* [Goal]:
Please pick up the piece on Network Ten's ratings troubles after its last sentence and carry it forward.

* [Page text]:

It’s unfortunate that Network Ten has now become a bit of a joke, after many years of not only coming behind Seven and Nine, but also falling behind the non-commercial ABC. I don’t know how they got to this point, but nothing is working for them. Year after year, they announce a fresh new line up in November, all ready for the new year, only to have thrown in the towel by Easter, which is seen as the closing point on the first quarter of the year. Thinking about it now, Network Ten are similar to the Melbourne F.C, in the way all hope is lost by round five.

More times than not, Channel Ten put out some quality programs. Emphases on the some. What it comes down to is a damaged brand. When people started thinking of Ten, they see them as the kind of people that are putting out The Shire, Being Lara Bingle, I Will Survive, Everybody Dance Now and the deadfall revival of Young Talent Time. We could switch, the nation’s most watched show, My Kitchen Rules over to Ten and it would do poorly there, because at the moment nobody is wanting anything to do with Ten. What I suggest is a full on face lift. Ten need to bring in the bulldozers in and completely start again. Looking at the ratings from the past four days, there is no other way to get out of the hole they have dug.

Starting with Sunday, where Ten had one of their worst days on record with its primary share of 6.2%, but with a bleak line up, what did they expect. Even Eyewitness News is their saving grace, but that couldn’t pull any higher than 500,000, which even for Ten’s standards is very bad. Taking on reality heavyweights (MRK and The Block) was Kung Fu Panda 2, as in recent weeks a movie has replaced the struggling SYTYCD. But this new move didn’t work out, as the kids flick faired even worse that SYTYCD. Elementary also failed but it had little chance when its competitors were Fat Tony & Co and Downton Abbey. Have You Being Paying Attention was a low point for the nights line up with the shows numbers coming in under 200,000. How that show is still on the air confuses me greatly.

* [Provided material]:
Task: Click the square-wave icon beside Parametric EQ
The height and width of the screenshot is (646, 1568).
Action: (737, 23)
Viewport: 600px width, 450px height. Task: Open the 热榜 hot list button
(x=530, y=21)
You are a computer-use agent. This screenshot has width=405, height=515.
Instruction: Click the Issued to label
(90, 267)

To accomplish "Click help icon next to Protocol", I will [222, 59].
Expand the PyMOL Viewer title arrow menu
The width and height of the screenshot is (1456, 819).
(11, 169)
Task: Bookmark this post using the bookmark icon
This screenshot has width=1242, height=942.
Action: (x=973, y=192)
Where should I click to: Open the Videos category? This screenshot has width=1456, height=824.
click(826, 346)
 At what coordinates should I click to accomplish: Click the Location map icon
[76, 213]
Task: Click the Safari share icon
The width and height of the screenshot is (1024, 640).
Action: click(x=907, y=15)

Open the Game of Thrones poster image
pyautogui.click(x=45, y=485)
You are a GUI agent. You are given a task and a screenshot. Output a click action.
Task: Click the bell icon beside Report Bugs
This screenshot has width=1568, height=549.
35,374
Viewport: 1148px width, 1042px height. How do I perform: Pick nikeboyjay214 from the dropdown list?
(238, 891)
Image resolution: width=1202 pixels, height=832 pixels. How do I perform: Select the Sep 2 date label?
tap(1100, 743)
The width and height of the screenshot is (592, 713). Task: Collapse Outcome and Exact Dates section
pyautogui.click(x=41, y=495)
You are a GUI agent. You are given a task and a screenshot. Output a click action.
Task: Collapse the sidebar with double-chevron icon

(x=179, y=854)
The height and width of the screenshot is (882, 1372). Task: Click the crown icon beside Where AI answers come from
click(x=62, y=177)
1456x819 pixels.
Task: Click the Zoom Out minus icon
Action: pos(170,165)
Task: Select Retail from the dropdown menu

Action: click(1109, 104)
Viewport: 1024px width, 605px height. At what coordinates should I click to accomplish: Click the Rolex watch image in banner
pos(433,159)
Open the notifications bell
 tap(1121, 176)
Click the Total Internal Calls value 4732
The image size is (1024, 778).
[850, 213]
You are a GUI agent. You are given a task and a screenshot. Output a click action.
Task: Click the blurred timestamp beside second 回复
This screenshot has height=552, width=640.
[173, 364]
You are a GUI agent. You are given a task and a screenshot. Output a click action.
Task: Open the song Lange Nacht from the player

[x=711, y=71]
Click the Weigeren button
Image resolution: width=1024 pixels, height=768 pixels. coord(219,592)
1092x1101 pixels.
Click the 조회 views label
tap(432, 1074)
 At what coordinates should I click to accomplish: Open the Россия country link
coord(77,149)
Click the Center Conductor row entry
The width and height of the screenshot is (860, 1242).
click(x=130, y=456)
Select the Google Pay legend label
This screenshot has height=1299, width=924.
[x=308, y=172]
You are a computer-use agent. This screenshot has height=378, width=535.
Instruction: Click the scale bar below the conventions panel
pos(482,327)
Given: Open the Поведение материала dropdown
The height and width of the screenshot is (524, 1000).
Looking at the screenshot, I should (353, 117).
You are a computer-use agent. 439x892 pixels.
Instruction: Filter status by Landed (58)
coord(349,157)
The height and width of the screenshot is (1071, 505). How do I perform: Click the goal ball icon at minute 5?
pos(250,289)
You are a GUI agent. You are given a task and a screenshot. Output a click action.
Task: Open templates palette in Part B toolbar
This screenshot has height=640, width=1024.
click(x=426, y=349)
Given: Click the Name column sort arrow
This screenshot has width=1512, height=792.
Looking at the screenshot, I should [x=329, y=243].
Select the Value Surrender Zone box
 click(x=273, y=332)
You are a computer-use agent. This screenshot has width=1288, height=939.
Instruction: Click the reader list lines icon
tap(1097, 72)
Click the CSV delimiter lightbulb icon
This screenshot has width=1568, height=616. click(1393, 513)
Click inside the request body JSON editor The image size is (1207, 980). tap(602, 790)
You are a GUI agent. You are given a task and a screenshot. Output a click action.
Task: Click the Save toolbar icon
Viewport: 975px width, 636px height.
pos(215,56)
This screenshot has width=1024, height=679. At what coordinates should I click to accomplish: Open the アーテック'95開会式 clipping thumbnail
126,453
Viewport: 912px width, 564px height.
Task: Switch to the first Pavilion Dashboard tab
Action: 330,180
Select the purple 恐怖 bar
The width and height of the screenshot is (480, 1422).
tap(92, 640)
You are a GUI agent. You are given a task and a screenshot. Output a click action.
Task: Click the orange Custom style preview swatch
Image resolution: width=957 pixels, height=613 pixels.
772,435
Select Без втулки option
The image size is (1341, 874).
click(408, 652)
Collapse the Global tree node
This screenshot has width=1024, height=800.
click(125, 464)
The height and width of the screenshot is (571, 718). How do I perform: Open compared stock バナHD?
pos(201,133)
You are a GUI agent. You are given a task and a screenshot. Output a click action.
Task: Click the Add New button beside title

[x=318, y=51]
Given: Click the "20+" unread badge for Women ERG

* [Task answer]:
The next night didn’t go any better with The Bold and the Beautiful doing better than Aussie drama Secrets and Lies. And even Vikings on SBS was close to beating Ten in a prime time slot. Tuesday and Wednesday was the same. With The Project, Eyewitness News, and Puberty Blues showing the only glimmer of hope.

The Biggest Loser has had its day, and if anyone down at Network Ten has a brain, it will never be seen again. I fear Masterchef will see the same fate as its network reality counterpart in the national ratings. Shows like The Good Wife, Bondi Vet, and NCIS have little appeal to the masses. I know it’s no good for me to say clear out basically their entire programing schedule with nothing to replace it, but they really do need to start afresh.